# Work instructions
Check each line of the records below for the word "Expand" and copy those where it appears.

(Working data)

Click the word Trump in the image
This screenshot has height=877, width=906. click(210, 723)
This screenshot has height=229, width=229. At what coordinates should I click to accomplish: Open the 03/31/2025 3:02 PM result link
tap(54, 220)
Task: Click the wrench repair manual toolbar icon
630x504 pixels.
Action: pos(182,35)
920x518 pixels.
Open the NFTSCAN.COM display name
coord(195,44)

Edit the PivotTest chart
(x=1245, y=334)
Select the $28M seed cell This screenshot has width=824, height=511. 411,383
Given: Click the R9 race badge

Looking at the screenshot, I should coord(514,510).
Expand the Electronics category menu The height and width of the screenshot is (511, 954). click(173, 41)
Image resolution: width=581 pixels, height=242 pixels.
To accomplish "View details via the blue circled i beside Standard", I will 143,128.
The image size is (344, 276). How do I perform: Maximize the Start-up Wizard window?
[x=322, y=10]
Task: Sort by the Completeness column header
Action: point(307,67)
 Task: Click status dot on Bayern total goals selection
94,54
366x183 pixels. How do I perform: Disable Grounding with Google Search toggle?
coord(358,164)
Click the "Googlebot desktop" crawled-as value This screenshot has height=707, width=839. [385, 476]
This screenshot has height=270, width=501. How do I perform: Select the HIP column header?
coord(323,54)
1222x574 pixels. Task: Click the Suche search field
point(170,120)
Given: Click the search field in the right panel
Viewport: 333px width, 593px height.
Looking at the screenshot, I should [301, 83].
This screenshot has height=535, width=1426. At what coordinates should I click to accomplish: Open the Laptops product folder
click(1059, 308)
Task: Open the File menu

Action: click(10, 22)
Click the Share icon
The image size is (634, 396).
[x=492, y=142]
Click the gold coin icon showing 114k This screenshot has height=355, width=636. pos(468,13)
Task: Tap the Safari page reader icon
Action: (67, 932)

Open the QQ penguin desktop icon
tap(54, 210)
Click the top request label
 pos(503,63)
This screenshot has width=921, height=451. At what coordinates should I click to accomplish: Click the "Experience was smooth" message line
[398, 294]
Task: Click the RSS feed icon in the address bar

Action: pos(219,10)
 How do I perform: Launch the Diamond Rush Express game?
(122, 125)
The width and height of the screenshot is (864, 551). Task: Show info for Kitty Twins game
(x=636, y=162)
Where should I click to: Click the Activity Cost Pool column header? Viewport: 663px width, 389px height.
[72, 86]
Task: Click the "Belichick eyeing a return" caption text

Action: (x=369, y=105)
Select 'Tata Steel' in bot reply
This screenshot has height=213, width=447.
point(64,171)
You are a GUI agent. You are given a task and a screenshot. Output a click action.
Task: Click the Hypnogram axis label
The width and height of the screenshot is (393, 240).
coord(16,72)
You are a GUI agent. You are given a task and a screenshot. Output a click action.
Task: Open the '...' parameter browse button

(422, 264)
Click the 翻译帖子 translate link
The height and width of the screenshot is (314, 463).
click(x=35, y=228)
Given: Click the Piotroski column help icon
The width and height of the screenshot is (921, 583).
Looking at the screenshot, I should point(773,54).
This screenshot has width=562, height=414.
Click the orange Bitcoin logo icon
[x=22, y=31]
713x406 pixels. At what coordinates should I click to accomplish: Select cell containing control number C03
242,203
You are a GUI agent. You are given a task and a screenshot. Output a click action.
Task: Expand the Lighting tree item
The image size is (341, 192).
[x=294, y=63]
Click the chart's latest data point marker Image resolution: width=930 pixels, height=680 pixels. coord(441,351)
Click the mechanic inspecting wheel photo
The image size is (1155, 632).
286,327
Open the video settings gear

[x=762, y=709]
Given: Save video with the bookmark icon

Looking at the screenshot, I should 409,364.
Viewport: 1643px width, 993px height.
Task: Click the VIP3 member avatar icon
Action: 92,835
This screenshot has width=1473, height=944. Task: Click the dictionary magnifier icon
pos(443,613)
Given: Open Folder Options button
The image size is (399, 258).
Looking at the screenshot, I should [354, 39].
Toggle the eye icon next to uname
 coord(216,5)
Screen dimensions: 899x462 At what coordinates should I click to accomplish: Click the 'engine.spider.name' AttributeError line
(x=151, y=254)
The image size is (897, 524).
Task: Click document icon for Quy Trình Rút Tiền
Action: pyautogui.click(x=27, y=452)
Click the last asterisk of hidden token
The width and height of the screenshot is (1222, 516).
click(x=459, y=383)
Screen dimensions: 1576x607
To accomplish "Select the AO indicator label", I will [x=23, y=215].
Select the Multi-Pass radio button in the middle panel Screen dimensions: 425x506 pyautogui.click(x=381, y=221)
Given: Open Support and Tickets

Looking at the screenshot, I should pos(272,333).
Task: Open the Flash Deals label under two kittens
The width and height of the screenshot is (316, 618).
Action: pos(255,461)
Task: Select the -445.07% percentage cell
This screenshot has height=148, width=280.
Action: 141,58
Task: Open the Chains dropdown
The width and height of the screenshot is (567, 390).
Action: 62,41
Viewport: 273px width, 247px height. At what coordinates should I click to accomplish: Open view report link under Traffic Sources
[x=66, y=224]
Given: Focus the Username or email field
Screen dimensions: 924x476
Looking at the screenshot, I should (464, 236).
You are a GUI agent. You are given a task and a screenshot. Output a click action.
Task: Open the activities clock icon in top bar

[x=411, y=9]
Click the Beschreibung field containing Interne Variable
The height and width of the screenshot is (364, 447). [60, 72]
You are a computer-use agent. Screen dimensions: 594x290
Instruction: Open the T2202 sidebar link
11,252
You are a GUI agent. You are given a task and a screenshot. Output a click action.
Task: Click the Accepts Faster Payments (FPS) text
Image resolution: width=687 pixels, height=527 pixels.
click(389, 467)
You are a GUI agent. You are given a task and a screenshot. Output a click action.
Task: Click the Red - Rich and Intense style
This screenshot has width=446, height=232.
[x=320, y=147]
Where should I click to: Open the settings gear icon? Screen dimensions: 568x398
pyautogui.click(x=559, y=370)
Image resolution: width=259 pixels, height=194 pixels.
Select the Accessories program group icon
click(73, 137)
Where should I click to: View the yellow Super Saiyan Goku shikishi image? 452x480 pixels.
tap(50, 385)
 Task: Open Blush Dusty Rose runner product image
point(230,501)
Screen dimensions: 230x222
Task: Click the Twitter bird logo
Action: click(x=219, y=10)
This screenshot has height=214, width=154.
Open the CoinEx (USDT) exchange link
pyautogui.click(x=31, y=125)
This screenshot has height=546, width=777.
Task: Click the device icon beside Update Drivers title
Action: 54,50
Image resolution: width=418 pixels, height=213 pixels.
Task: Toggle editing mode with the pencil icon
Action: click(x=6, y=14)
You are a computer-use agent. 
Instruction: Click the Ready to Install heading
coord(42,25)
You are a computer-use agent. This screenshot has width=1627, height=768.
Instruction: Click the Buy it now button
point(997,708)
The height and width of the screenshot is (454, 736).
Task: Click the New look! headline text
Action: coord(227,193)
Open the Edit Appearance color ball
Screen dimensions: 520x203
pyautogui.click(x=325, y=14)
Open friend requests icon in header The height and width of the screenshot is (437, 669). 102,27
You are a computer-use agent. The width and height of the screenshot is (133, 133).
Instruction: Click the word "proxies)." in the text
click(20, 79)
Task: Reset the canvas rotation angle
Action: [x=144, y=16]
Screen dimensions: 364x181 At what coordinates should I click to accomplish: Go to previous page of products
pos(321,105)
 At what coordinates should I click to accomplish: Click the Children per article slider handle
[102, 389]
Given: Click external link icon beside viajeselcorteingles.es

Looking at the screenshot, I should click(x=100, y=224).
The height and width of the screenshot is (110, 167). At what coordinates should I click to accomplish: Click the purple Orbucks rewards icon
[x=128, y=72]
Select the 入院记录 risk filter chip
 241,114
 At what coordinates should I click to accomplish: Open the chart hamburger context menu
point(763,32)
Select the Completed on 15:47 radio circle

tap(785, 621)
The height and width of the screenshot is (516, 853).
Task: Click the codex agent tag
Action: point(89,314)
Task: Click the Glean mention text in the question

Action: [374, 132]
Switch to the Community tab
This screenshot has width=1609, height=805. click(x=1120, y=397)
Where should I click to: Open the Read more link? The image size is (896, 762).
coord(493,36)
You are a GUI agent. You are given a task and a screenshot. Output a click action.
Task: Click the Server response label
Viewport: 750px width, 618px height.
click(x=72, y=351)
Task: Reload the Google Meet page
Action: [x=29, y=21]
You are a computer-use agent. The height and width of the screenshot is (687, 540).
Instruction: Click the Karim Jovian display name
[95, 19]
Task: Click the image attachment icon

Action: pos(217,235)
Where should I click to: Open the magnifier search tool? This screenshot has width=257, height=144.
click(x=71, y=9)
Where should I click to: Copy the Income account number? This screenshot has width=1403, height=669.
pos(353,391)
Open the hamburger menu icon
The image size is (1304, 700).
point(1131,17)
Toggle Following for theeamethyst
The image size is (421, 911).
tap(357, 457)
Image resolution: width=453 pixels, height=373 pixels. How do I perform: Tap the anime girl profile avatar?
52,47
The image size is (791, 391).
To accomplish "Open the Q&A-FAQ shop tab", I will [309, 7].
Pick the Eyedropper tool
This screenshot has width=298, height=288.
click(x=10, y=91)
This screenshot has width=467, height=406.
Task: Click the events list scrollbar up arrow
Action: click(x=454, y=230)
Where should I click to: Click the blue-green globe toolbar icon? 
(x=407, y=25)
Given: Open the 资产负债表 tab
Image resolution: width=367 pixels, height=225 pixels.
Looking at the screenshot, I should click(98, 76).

(End Working data)

# Written answer
Expand the Electronics category menu The height and width of the screenshot is (511, 954). click(173, 41)
Task: Expand the Lighting tree item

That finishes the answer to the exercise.